== Exercise requirements ==
Starting at the line that holds "Магазины (106, 6)" and stopping at the line that holds "Купить в кредит (36, 2488)", restate the records below word for word, with both of those lines included.

== Provided data ==

::::

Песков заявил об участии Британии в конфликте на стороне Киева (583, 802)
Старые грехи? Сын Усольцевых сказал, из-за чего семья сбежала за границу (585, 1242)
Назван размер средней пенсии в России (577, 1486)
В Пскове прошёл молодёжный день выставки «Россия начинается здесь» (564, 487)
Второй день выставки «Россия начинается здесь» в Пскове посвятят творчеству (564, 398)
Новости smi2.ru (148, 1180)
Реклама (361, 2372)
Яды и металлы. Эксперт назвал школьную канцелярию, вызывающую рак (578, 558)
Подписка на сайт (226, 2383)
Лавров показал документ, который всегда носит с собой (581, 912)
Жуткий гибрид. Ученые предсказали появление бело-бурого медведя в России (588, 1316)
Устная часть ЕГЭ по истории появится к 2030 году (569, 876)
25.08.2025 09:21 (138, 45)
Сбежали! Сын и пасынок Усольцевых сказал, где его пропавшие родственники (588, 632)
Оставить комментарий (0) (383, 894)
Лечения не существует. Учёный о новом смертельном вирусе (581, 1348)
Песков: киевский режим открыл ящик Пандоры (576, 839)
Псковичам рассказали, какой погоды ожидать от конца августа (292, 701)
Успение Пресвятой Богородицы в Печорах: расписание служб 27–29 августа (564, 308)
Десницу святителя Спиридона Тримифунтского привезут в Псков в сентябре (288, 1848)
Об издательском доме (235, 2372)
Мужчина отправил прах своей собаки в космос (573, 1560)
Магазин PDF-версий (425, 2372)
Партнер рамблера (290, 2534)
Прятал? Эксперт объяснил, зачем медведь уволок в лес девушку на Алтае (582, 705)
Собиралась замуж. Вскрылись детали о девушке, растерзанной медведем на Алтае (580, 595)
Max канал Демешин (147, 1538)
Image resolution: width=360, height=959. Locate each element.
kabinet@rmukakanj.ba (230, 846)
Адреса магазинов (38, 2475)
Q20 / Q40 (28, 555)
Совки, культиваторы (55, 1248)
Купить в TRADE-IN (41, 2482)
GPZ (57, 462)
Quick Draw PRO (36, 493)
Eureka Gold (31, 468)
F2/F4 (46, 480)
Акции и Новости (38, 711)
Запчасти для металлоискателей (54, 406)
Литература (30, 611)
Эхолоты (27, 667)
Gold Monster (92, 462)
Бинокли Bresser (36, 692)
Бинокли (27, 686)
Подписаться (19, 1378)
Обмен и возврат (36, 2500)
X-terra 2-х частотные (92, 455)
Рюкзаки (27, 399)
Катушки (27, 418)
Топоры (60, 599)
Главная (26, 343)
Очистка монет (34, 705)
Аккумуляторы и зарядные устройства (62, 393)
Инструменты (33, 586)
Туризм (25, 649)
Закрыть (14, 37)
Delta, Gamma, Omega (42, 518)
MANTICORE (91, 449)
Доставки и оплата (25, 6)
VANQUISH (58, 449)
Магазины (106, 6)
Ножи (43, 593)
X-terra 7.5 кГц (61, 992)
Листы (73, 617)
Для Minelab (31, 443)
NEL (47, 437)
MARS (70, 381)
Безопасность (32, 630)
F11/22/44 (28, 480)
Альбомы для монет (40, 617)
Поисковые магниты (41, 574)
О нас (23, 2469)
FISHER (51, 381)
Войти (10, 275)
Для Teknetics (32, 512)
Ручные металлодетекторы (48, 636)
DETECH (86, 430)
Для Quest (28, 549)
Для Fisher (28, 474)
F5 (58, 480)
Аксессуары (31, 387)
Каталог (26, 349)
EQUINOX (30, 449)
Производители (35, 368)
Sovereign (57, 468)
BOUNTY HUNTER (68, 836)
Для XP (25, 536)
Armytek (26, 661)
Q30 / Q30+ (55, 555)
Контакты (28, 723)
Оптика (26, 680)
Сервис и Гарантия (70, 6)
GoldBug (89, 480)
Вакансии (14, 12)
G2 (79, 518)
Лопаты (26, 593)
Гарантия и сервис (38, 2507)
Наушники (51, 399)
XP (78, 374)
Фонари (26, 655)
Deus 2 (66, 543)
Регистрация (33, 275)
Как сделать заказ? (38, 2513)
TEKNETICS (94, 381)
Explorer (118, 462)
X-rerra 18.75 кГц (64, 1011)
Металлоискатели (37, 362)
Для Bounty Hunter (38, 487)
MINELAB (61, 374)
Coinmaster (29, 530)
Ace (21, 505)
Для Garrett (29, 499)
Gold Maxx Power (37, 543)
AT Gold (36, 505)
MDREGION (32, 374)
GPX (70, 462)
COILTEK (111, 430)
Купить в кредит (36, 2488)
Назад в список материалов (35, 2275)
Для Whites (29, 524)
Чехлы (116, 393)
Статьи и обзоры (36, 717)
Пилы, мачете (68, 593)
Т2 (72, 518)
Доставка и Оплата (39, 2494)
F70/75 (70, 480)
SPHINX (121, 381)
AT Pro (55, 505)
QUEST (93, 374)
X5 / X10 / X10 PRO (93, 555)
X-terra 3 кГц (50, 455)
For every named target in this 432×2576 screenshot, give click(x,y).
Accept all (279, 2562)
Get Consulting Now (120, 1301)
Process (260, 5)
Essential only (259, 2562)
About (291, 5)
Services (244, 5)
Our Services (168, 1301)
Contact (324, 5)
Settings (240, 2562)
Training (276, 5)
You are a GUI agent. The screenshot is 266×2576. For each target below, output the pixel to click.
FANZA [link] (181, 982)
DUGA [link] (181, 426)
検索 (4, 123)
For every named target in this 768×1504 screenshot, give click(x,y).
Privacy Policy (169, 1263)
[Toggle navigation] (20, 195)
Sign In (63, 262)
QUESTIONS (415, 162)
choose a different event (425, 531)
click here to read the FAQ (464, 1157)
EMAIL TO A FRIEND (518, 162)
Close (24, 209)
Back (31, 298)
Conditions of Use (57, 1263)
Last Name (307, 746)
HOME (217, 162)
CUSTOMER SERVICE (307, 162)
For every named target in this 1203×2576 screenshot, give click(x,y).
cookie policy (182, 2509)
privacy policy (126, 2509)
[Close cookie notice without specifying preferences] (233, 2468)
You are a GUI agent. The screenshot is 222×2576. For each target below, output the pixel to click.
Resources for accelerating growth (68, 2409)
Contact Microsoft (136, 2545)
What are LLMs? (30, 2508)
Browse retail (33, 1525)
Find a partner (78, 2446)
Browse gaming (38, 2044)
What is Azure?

::::

== Expected answer ==
Магазины (106, 6)
Ножи (43, 593)
X-terra 7.5 кГц (61, 992)
Листы (73, 617)
Для Minelab (31, 443)
NEL (47, 437)
MARS (70, 381)
Безопасность (32, 630)
F11/22/44 (28, 480)
Альбомы для монет (40, 617)
Поисковые магниты (41, 574)
О нас (23, 2469)
FISHER (51, 381)
Войти (10, 275)
Для Teknetics (32, 512)
Ручные металлодетекторы (48, 636)
DETECH (86, 430)
Для Quest (28, 549)
Для Fisher (28, 474)
F5 (58, 480)
Аксессуары (31, 387)
Каталог (26, 349)
EQUINOX (30, 449)
Производители (35, 368)
Sovereign (57, 468)
BOUNTY HUNTER (68, 836)
Для XP (25, 536)
Armytek (26, 661)
Q30 / Q30+ (55, 555)
Контакты (28, 723)
Оптика (26, 680)
Сервис и Гарантия (70, 6)
GoldBug (89, 480)
Вакансии (14, 12)
G2 (79, 518)
Лопаты (26, 593)
Гарантия и сервис (38, 2507)
Наушники (51, 399)
XP (78, 374)
Фонари (26, 655)
Deus 2 (66, 543)
Регистрация (33, 275)
Как сделать заказ? (38, 2513)
TEKNETICS (94, 381)
Explorer (118, 462)
X-rerra 18.75 кГц (64, 1011)
Металлоискатели (37, 362)
Для Bounty Hunter (38, 487)
MINELAB (61, 374)
Coinmaster (29, 530)
Ace (21, 505)
Для Garrett (29, 499)
Gold Maxx Power (37, 543)
AT Gold (36, 505)
MDREGION (32, 374)
GPX (70, 462)
COILTEK (111, 430)
Купить в кредит (36, 2488)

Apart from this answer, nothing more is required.